(Extracted data Opens)

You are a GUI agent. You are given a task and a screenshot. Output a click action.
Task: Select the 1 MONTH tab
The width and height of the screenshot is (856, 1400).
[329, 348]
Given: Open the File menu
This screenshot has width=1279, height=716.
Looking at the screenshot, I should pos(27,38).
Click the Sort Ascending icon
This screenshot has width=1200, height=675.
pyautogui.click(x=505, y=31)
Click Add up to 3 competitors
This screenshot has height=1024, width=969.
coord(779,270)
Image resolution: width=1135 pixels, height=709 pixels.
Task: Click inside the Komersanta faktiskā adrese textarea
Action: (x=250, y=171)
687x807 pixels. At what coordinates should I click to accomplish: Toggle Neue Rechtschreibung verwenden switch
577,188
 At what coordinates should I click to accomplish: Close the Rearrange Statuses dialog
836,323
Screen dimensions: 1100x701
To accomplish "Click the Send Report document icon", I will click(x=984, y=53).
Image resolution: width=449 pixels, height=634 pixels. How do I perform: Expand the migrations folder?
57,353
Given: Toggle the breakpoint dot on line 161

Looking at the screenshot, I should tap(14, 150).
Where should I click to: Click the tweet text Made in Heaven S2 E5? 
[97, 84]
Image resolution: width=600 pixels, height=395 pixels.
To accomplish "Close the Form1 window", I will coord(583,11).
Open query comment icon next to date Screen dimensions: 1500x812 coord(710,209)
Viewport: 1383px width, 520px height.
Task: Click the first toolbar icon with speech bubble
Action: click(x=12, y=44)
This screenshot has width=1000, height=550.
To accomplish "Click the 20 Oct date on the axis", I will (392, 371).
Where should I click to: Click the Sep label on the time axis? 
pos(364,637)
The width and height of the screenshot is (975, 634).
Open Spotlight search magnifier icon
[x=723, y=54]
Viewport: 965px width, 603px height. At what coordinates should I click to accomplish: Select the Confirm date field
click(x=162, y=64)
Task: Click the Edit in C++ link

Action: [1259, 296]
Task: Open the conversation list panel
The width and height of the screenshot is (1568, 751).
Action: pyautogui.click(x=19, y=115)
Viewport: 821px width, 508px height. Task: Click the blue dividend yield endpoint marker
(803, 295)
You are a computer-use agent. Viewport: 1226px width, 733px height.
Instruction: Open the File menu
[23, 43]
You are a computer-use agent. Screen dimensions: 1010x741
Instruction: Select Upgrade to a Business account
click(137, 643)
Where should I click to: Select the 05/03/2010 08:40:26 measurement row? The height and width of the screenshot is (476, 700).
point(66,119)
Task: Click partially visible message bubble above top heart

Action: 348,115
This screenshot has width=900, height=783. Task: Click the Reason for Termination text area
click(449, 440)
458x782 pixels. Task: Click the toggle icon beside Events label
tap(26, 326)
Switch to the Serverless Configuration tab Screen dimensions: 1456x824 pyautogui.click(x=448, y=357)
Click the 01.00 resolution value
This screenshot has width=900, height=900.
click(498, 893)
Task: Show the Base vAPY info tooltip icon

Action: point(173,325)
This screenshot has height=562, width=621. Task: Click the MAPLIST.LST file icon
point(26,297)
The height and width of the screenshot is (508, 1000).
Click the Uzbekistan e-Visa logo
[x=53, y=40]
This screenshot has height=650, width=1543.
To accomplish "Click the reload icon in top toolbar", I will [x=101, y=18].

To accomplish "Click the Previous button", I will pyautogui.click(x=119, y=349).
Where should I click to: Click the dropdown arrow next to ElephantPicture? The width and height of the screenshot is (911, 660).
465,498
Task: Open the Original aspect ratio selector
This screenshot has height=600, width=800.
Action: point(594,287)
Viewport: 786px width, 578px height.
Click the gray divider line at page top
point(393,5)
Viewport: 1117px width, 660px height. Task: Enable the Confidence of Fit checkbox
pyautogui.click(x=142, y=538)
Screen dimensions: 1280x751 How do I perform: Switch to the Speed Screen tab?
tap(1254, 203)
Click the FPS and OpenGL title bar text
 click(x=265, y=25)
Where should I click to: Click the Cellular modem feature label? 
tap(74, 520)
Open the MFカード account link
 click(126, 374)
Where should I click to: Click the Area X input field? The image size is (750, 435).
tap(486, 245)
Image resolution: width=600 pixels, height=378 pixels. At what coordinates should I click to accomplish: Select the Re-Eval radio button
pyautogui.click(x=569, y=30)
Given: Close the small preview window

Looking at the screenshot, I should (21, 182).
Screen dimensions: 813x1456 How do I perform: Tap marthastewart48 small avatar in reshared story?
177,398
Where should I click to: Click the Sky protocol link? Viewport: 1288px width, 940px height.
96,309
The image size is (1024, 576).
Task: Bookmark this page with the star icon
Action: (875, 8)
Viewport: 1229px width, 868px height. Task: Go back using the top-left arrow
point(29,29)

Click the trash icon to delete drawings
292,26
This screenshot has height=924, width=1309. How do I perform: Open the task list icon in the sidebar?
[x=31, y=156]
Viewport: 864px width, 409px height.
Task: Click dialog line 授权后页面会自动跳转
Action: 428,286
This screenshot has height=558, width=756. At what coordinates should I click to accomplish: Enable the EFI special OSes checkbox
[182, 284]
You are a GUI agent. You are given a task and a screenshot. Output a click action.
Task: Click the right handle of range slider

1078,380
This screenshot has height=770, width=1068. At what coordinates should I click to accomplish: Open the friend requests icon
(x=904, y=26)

(Extracted data Closes)

What needs to be done -
Reproduce each line of the entries in which the word "computer" is found.

Exercise solution -
You are a computer-use agent. Viewport: 1226px width, 733px height.
You are a computer-use agent. Screen dimensions: 1010x741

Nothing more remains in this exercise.